Rispetto ai colleghi più giovani ti senti un po' chioccia?
«Moltissimo chioccia. Mi viene naturale. Sarà che ho un figlio ventenne. Questo non vuol dire che non pretenda impegno, al contrario. Mi rendo conto però che è difficile arrivare a fare questo lavoro. E la maggior parte dei giovani che incontro sono molto preparati. Buon segno. Sottolineo che sono 'chioccia' con tutti e tutte. Non ho il (pessimo) vizio di entrare in competizione con le giovani colleghe. D'altronde ho avuto brave maestre. E ho amiche compagne di lavoro. Non molte, ma fanno la differenza».

Cosa ti piace e cosa non ti piace del giornalismo di oggi?
«Quello che non apprezzo di un certo giornalismo è l'approssimazione e il servilismo. E continuo ad alimentare la mia professionale con la curiosità (quella sì, della conoscenza) e l'umiltà di porgere un servizio all'informazione.
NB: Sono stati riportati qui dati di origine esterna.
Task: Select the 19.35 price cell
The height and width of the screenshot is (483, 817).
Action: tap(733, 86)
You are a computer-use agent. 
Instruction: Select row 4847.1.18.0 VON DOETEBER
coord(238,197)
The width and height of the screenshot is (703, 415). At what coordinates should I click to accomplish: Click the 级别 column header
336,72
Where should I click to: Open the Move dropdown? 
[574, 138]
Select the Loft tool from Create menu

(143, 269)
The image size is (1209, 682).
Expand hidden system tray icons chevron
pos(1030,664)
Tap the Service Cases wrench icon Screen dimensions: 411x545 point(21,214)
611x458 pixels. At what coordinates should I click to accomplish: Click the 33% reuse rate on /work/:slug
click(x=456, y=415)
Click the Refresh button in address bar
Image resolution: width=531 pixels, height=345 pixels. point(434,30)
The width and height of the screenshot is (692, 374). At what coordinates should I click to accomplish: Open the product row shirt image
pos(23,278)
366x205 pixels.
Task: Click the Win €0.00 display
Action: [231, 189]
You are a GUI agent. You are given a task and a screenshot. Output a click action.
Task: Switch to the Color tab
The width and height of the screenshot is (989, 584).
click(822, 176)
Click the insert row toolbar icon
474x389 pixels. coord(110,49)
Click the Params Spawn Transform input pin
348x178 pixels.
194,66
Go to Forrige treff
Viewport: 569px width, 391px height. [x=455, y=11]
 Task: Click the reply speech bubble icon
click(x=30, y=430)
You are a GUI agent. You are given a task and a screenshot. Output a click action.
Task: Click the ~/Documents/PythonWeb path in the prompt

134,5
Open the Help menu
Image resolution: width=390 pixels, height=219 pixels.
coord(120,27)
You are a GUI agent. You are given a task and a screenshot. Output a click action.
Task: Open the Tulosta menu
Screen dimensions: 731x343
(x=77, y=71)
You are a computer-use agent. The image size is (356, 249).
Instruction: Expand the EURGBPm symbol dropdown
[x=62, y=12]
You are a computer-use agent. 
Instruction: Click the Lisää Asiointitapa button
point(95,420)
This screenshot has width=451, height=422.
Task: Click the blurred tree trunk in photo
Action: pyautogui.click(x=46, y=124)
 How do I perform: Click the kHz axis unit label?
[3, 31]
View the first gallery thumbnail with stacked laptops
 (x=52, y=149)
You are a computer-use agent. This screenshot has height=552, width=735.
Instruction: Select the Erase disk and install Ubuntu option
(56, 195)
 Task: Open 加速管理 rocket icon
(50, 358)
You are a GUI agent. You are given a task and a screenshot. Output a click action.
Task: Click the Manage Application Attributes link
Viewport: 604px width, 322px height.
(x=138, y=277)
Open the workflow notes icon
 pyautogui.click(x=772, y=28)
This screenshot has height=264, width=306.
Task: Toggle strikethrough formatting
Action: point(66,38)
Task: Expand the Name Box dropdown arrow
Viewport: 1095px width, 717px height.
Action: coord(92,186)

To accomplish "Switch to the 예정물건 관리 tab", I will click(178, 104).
Più sappiamo e meglio stiamo. Anche se non sembra. Mai rinunciare al senso critico di ogni cosa o argomento ti porgano».

La gavetta, che oggi pare essere alquanto accantonata, andrebbe riscoperta secondo te?
«Non credo che la gavetta sia accantonata, visto il tanto precariato che ancora ingombra - anche - questa professione. Soprattutto tra i più giovani e nella giungla del web. E l'errore più grave in questo mestiere è proprio sentirsi arrivati; è chiaro che fa una bella differenza se sei precario o no, ma vorrei riqualificare radicalmente il termine 'gavetta'».

Negli ultimi tempi assistiamo a molte manifestazioni, come quella dello scorso 13 febbraio. Secondo te è un bene o un male che in un Paese ci sia questa esigenza di ‘scendere in piazza’?
«La manifestazione del 13 febbraio meriterebbe una riflessione a parte. Ritengo comunque sempre importante ogni forma democratica di dissenso. Alcune manifestazioni rischiano, oggi, di ridursi a rituale, ma anche per questo ritrovano il loro senso. Di appartenenza, di gruppo. Temo tuttavia la deriva populista, anche delle piazze. L'autorizzazione, cioè, all'arringa, all'identificazione dell'altro come 'nemico'. Che a Roma, tanto per fare un esempio stupido, permette il diritto alla lamentela di coloro che restano imbottigliati in mezzo al traffico mentre passa il corteo. Insomma, quello di cui sento davvero il bisogno è il recupero del senso civico, del sentirci collettività e non variabili impazzite del malcontento. Forse sto andando fuori tema...».

C’è una notizia che vorresti dare un giorno?
«Non una, ma mille notizie! Hai voglia tu di raccontare ancora».

Che idea ti sei fatta di Telegiornaliste?
«Telegiornaliste è la rete. La comunicazione e l'ascolto del futuro. Con tanta passione e curiosità per un lavoro fin troppo bistrattato, anche da chi lo pratica».